It makes no difference, really, whether or not Hardin believes that
most people are utility or profit maximizers who value their
individual goods more than they do social goods. If common property is
free to all without restraint, it only takes one such person, once an
area's carrying capacity has been reached, to degrade the area. As
with persons, so also with nations. The stocks of blue whales are so
depleted that the International Whaling Commission recommends the
virtual stoppage of whaling, and all but two nations have ceased
whaling on the high seas altogether. But Japan and Russia continue to
fish for whales aggressively, and the depletion becomes ever more
acute. Soon the blue whale may be extinct. Actually, Hardin does not
deny the existence of altruism either in individuals or in societies.
But his "conservative policy," as he calls it, is "to
regard altruism as a marginal motive."[10] To me, this policy
seems only sensible. Archbishop Temple must have been thinking along
similar lines when he defined the art of government as "the art
of so ordering life that self-interest prompts what justice demands."[11]
When I commenced the research for this paper, I set out, with the aid
of two British collegues, David Redfearn and Julia Bastian, to
disprove Hardin's thesis. Together, we compiled an impressive list of
counter-examples, showing that the historic commons, far from being an
unregulated free-for-all, were mostly operated according to
agreed-upon rules that ensured a fair distribution of opportunity,
spread work evenly through the seasons, and generally tended to
conserve the soil and other natural resources.[12] These rules worked
effectively in England for about a thousand years.
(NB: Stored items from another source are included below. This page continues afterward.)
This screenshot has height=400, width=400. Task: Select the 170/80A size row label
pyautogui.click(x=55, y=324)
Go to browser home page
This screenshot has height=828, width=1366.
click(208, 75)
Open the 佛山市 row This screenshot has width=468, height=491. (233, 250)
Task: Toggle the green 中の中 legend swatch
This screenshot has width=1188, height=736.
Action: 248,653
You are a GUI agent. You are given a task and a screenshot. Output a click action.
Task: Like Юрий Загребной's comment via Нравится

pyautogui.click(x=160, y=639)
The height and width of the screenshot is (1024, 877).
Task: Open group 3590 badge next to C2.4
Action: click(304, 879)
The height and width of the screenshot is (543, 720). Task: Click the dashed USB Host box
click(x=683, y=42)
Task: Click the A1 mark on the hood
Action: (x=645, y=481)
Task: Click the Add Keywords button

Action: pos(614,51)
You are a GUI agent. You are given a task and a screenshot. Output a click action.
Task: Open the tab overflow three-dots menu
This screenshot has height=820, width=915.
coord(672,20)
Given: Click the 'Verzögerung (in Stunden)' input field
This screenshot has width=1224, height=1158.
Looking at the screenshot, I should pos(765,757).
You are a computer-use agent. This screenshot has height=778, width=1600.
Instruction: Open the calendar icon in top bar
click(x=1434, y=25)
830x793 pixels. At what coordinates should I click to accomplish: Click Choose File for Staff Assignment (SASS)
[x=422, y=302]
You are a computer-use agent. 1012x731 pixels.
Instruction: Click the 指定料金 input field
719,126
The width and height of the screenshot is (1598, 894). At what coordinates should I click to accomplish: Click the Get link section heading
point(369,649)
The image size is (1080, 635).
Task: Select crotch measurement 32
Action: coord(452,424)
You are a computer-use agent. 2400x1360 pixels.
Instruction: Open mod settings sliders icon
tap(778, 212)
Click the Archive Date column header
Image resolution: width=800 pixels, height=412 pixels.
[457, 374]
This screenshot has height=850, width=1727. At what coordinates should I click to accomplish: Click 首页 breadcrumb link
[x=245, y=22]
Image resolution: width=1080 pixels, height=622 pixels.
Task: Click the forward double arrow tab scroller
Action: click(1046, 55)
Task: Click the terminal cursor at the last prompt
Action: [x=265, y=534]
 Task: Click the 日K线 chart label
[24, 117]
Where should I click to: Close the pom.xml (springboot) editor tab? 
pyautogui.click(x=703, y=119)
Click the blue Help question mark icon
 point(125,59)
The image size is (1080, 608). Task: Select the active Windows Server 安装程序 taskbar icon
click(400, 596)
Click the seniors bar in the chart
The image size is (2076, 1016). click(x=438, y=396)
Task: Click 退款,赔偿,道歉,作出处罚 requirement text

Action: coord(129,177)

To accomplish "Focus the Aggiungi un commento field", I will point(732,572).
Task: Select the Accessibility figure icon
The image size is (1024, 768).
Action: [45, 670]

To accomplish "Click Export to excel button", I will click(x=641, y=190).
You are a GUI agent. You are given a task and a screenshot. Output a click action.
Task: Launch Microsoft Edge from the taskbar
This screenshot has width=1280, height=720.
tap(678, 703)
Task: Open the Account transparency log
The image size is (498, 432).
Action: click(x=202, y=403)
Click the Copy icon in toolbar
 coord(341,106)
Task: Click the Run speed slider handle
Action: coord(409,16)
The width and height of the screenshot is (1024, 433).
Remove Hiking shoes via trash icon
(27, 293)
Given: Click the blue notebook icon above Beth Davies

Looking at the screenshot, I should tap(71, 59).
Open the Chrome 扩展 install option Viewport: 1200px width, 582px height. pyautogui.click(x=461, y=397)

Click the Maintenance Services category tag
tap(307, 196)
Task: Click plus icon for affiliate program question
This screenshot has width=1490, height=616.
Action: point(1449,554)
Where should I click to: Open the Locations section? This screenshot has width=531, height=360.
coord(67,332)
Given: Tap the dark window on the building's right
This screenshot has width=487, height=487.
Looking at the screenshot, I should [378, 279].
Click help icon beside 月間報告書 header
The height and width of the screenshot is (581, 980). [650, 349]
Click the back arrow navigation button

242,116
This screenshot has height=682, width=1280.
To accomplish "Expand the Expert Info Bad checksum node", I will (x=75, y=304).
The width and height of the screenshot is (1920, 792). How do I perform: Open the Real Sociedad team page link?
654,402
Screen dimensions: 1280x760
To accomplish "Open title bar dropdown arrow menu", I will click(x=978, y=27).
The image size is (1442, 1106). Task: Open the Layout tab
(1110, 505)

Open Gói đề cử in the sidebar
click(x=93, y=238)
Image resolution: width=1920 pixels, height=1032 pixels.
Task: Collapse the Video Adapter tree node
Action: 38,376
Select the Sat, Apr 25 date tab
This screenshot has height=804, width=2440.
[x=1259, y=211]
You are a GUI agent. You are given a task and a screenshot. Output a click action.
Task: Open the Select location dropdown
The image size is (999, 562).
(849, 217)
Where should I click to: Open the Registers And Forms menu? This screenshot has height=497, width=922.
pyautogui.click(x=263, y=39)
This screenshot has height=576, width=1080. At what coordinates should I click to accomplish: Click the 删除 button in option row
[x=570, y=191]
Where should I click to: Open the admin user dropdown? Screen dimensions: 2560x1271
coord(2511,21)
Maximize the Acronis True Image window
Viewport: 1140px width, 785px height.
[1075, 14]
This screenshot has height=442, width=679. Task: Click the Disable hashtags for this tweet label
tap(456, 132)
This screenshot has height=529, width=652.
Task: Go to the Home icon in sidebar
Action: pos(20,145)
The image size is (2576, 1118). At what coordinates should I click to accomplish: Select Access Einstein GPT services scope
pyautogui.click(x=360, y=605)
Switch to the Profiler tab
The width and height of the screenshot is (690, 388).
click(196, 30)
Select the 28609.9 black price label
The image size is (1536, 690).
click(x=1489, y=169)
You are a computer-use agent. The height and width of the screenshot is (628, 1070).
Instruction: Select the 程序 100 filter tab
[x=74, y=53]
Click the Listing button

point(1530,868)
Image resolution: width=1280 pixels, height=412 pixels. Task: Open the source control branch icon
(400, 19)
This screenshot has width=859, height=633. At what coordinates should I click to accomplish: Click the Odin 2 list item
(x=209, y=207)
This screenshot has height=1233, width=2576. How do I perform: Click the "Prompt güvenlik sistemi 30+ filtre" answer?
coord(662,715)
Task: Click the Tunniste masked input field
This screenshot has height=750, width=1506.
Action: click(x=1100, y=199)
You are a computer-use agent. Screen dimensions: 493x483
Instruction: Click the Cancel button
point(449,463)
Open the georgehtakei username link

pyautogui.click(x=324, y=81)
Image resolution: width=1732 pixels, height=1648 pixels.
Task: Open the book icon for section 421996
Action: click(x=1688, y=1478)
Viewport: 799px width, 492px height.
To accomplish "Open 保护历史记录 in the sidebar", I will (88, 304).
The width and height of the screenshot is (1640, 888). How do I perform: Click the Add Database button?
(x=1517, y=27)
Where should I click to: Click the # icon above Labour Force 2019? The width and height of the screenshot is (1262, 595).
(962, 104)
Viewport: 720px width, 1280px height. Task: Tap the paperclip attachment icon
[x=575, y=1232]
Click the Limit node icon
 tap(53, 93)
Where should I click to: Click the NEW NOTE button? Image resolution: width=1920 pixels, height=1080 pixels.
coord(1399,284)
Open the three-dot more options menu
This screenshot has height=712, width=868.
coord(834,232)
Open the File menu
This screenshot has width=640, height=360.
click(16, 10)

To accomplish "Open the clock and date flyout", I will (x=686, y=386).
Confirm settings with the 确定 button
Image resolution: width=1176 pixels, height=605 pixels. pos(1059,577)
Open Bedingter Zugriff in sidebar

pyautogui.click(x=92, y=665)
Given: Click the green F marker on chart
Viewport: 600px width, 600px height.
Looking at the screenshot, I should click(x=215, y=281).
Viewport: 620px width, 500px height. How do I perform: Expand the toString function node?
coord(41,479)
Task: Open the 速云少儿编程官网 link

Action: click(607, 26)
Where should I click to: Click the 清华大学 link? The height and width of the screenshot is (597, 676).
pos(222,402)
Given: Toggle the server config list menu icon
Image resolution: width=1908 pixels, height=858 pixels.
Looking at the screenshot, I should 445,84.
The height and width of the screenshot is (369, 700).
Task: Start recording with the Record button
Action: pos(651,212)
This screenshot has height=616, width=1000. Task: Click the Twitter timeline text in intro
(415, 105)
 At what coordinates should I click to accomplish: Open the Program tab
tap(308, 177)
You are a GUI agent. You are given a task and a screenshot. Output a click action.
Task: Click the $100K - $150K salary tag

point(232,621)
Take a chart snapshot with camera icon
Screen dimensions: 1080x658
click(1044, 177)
It was only after
the enclosure of the open fields was well advanced that the common
pastures, having been thus divorced in large measure from their
traditional employment, became subject to overgrazing and other
environmental abuses as the old regulatory machinery fell into
abeyance.[13] Vestigial remnants of the historic commons, such as the
Swiss alpine village of Torbel, survive and thrive even today.[14] As
for the supposed ecologically beneficent effects of "private"
as opposed to "common" ownership of land; a recent report in
the Financial Times of London speaks of pollution resulting
from the use of chemical fertilizers and pesticides, deterioration of
habitats, erosion, loss of topsoil, acidification of rivers,
desertification, unsuitable afforestation, etc., etc.[15] But this is
not a brief for "government" ownership (nationalization);
Lake Baikal in the U.S.S.R. is every bit as polluted as is Lake Erie.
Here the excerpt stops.